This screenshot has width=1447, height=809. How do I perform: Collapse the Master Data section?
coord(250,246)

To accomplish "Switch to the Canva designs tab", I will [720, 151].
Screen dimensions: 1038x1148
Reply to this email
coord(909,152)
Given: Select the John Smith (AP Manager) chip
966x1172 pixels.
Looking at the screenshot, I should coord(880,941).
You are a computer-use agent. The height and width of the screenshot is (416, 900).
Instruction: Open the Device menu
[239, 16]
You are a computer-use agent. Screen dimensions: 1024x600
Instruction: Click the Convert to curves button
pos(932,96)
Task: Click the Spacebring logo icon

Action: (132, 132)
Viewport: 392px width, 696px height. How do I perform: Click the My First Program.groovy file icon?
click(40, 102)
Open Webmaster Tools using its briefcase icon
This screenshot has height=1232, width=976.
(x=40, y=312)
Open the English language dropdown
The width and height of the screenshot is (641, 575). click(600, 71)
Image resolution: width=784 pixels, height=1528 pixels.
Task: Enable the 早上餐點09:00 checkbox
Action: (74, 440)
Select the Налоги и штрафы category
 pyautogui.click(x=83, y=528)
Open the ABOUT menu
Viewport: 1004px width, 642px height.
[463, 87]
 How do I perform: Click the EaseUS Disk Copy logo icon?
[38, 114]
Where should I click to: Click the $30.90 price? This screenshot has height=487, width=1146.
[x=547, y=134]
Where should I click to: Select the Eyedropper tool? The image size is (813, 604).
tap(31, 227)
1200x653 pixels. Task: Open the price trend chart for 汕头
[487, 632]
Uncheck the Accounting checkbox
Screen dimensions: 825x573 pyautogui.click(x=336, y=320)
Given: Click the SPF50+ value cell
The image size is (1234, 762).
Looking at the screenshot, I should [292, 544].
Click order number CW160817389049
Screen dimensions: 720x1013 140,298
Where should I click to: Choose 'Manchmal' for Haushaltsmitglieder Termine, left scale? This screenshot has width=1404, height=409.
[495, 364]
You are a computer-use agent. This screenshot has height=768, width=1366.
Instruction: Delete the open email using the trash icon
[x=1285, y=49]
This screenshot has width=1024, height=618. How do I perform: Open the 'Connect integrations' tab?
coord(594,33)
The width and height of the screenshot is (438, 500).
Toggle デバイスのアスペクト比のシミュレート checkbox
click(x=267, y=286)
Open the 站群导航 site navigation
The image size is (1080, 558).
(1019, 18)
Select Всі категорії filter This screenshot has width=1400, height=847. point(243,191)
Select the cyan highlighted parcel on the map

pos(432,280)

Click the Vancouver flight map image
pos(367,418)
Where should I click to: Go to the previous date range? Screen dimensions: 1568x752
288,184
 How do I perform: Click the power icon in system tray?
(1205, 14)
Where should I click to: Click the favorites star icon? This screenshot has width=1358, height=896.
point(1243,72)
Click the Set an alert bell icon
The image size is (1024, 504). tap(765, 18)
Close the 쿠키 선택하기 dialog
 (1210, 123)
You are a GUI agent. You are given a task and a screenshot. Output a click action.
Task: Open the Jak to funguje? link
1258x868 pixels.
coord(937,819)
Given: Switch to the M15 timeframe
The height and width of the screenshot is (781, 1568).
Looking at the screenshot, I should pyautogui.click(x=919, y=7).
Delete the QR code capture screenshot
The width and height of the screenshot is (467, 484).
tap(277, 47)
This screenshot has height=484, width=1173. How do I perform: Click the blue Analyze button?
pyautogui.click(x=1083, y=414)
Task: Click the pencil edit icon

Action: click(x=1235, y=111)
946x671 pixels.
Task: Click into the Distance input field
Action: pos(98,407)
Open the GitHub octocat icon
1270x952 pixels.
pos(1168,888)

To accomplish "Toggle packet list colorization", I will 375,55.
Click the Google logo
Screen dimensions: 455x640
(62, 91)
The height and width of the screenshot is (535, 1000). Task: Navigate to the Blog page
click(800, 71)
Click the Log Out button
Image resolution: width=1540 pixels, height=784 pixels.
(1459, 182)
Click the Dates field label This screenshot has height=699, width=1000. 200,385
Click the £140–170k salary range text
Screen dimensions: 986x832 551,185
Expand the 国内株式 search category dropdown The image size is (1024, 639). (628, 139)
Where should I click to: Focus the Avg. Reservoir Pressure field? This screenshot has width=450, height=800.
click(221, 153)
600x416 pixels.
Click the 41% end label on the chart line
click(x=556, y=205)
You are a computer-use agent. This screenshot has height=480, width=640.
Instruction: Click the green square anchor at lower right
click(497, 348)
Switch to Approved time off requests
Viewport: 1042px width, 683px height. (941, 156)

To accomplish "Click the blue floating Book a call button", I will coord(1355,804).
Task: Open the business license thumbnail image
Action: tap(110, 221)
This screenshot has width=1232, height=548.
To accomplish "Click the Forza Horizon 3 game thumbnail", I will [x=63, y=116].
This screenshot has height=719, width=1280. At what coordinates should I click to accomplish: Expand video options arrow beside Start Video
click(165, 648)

☆ ☆ ☆

The answer should be the complete set of records, printed exactly.

Solution:
This screenshot has width=1447, height=809. How do I perform: Collapse the Master Data section?
coord(250,246)

To accomplish "Switch to the Canva designs tab", I will [720, 151].
Screen dimensions: 1038x1148
Reply to this email
coord(909,152)
Given: Select the John Smith (AP Manager) chip
966x1172 pixels.
Looking at the screenshot, I should coord(880,941).
You are a computer-use agent. The height and width of the screenshot is (416, 900).
Instruction: Open the Device menu
[239, 16]
You are a computer-use agent. Screen dimensions: 1024x600
Instruction: Click the Convert to curves button
pos(932,96)
Task: Click the Spacebring logo icon

Action: (132, 132)
Viewport: 392px width, 696px height. How do I perform: Click the My First Program.groovy file icon?
click(40, 102)
Open Webmaster Tools using its briefcase icon
This screenshot has height=1232, width=976.
(x=40, y=312)
Open the English language dropdown
The width and height of the screenshot is (641, 575). click(600, 71)
Image resolution: width=784 pixels, height=1528 pixels.
Task: Enable the 早上餐點09:00 checkbox
Action: (74, 440)
Select the Налоги и штрафы category
 pyautogui.click(x=83, y=528)
Open the ABOUT menu
Viewport: 1004px width, 642px height.
[463, 87]
 How do I perform: Click the EaseUS Disk Copy logo icon?
[38, 114]
Where should I click to: Click the $30.90 price? This screenshot has height=487, width=1146.
[x=547, y=134]
Where should I click to: Select the Eyedropper tool? The image size is (813, 604).
tap(31, 227)
1200x653 pixels. Task: Open the price trend chart for 汕头
[487, 632]
Uncheck the Accounting checkbox
Screen dimensions: 825x573 pyautogui.click(x=336, y=320)
Given: Click the SPF50+ value cell
The image size is (1234, 762).
Looking at the screenshot, I should [292, 544].
Click order number CW160817389049
Screen dimensions: 720x1013 140,298
Where should I click to: Choose 'Manchmal' for Haushaltsmitglieder Termine, left scale? This screenshot has width=1404, height=409.
[495, 364]
You are a computer-use agent. This screenshot has height=768, width=1366.
Instruction: Delete the open email using the trash icon
[x=1285, y=49]
This screenshot has width=1024, height=618. How do I perform: Open the 'Connect integrations' tab?
coord(594,33)
The width and height of the screenshot is (438, 500).
Toggle デバイスのアスペクト比のシミュレート checkbox
click(x=267, y=286)
Open the 站群导航 site navigation
The image size is (1080, 558).
(1019, 18)
Select Всі категорії filter This screenshot has width=1400, height=847. point(243,191)
Select the cyan highlighted parcel on the map

pos(432,280)

Click the Vancouver flight map image
pos(367,418)
Where should I click to: Go to the previous date range? Screen dimensions: 1568x752
288,184
 How do I perform: Click the power icon in system tray?
(1205, 14)
Where should I click to: Click the favorites star icon? This screenshot has width=1358, height=896.
point(1243,72)
Click the Set an alert bell icon
The image size is (1024, 504). tap(765, 18)
Close the 쿠키 선택하기 dialog
 (1210, 123)
You are a GUI agent. You are given a task and a screenshot. Output a click action.
Task: Open the Jak to funguje? link
1258x868 pixels.
coord(937,819)
Given: Switch to the M15 timeframe
The height and width of the screenshot is (781, 1568).
Looking at the screenshot, I should pyautogui.click(x=919, y=7).
Delete the QR code capture screenshot
The width and height of the screenshot is (467, 484).
tap(277, 47)
This screenshot has height=484, width=1173. How do I perform: Click the blue Analyze button?
pyautogui.click(x=1083, y=414)
Task: Click the pencil edit icon

Action: click(x=1235, y=111)
946x671 pixels.
Task: Click into the Distance input field
Action: pos(98,407)
Open the GitHub octocat icon
1270x952 pixels.
pos(1168,888)

To accomplish "Toggle packet list colorization", I will 375,55.
Click the Google logo
Screen dimensions: 455x640
(62, 91)
The height and width of the screenshot is (535, 1000). Task: Navigate to the Blog page
click(800, 71)
Click the Log Out button
Image resolution: width=1540 pixels, height=784 pixels.
(1459, 182)
Click the Dates field label This screenshot has height=699, width=1000. 200,385
Click the £140–170k salary range text
Screen dimensions: 986x832 551,185
Expand the 国内株式 search category dropdown The image size is (1024, 639). (628, 139)
Where should I click to: Focus the Avg. Reservoir Pressure field? This screenshot has width=450, height=800.
click(221, 153)
600x416 pixels.
Click the 41% end label on the chart line
click(x=556, y=205)
You are a computer-use agent. This screenshot has height=480, width=640.
Instruction: Click the green square anchor at lower right
click(497, 348)
Switch to Approved time off requests
Viewport: 1042px width, 683px height. (941, 156)

To accomplish "Click the blue floating Book a call button", I will coord(1355,804).
Task: Open the business license thumbnail image
Action: tap(110, 221)
This screenshot has width=1232, height=548.
To accomplish "Click the Forza Horizon 3 game thumbnail", I will [x=63, y=116].
This screenshot has height=719, width=1280. At what coordinates should I click to accomplish: Expand video options arrow beside Start Video
click(165, 648)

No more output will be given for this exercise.